*Compiti*
a – Riassumi in due frasi il testo sul nuovo servizio di Amazon.
b – Procedi con il testo sul nuovo servizio di Amazon, riprendendo subito dopo l'ultima frase riportata.

*Segmento del documento*

Un entusiasmo “a reti unificate” che ci lascia basiti: sul web troverete infatti solo articoli fotocopia, probabilmente scopiazzati dal comunicato stampa Amazon, che descrivono il nuovo che avanza con una tale minuzia nel descrivere costi e modalità che ti sembra di ritrovarti nel bel mezzo di una telefonata promozionale da parte di un call center.

 

Di fronte a un servizio già presente negli Stati Uniti, a Berlino e Londra (solo per citarne alcune) come si fa a non esultare felici? Peccato che ormai conosciamo tutti il modello economico sottostante l’economia delle piattaforme, che ormai permea le nostre città e che muterà sempre più il contesto economico-sociale dei nostri quartieri.

 

Si diraderanno i negozi di vicinato, si intensificherà il traffico di furgoni e biciclette per la consegna della qualsiasi, e le periferie e la prima cintura si affolleranno di grandi magazzini di stoccaggio di pacchi e pacchettini, nelle stesse zone in cui saranno costretti a vivere i lavoratori sfruttati e sottopagati che consegnano in due minuti la spesa alla classe media e medio-alta.

 

E questa è solo una parte delle esternalità negative che il colosso di Bezos riversa sui territori locali: nella settimana del Black Friday, un reportage de L’Essenziale ha reso evidente, se mai ce ne fosse ancora bisogno, il lato oscuro del pacco consegnato comodamente a casa nostra “in sole 24 ore senza costi aggiuntivi”.

*Dati mostrati*
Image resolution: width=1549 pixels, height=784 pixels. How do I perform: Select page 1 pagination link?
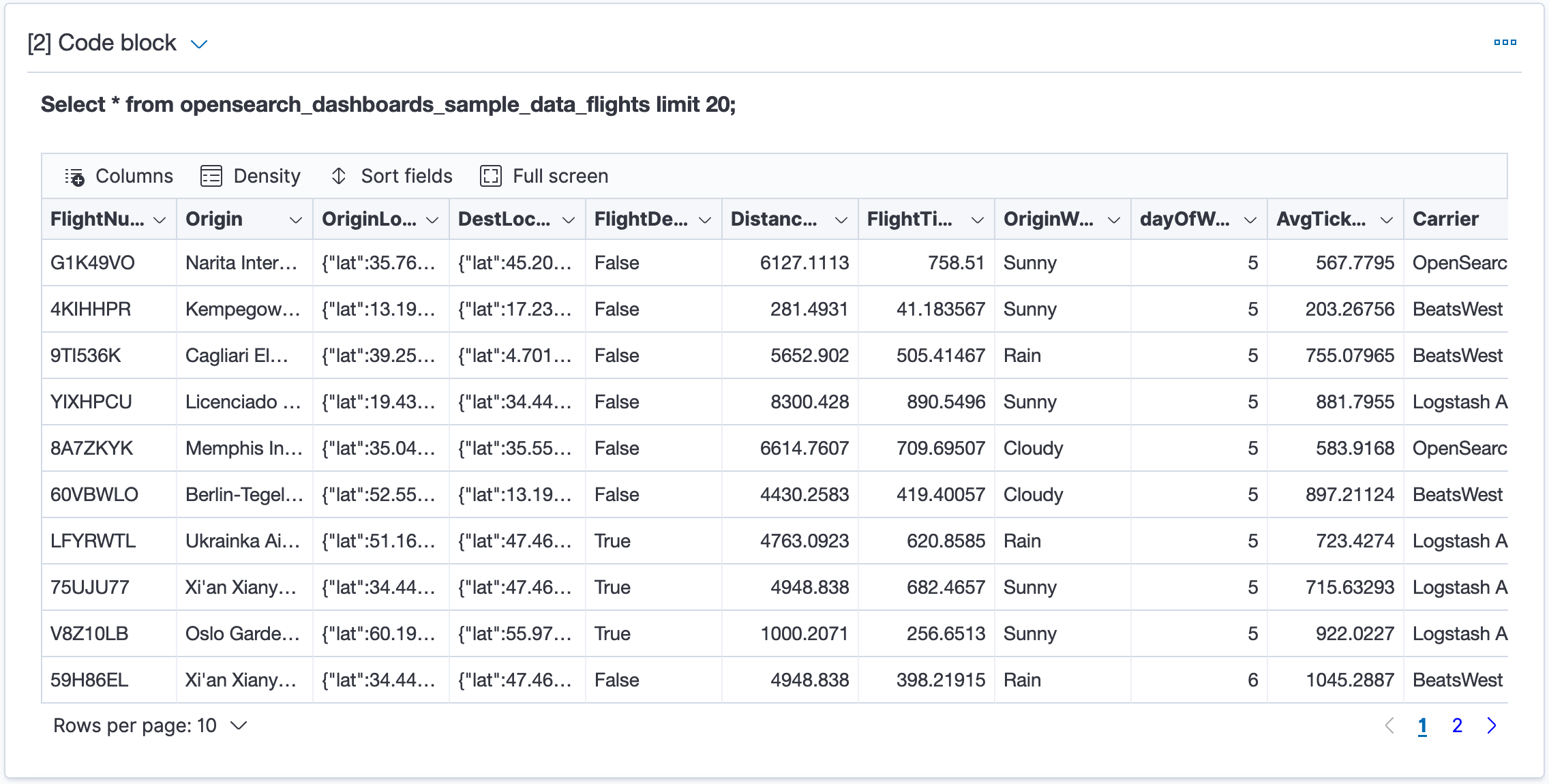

*Risposte attese*
a – Il testo critica l'entusiasmo uniforme con cui il web accoglie il nuovo servizio di Amazon, già attivo negli Stati Uniti, a Berlino e a Londra, con articoli fotocopia probabilmente ricavati dal comunicato stampa. Secondo il testo, il modello economico delle piattaforme diraderà i negozi di vicinato, intensificherà il traffico di furgoni e biciclette e affollerà le periferie di magazzini, dove vivranno lavoratori sfruttati e sottopagati, e questa è solo una parte delle esternalità negative che il colosso di Bezos riversa sui territori.

b –
Le confessioni di magazzinieri e driver ricordano amaramente e perfettamente le immagini di “Sorry, we missed you” di Ken Loach, film capolavoro perfettamente aderente alla realtà: un pacco da consegnare ogni due minuti, ritmi di lavoro devastanti per la mente e per il fisico, casi di malattie, ansia e stati di stress diffusi come se essi fossero il new normal.

 

Il tutto in un contesto di contratti precari forniti da società e cooperative appaltanti che “liberano” Amazon dalla responsabilità sulle condizioni di lavoro dei suoi (non) dipendenti: il prezzo della consegna non lo paghi tu perché lo pagano i lavoratori sfruttati.

 

Davvero vogliamo che questo modello economico arrivi a regolare ogni singolo momento della nostra vita quotidiana?


Abbiamo davvero bisogno che il nostro carrello della spesa si trasformi in un carrello virtuale?

 

Probabilmente no, ma il timore è che anche questo bisogno indotto si trasformerà rapidamente in un servizio che il cittadino-consumatore considererà sempre più essenziale.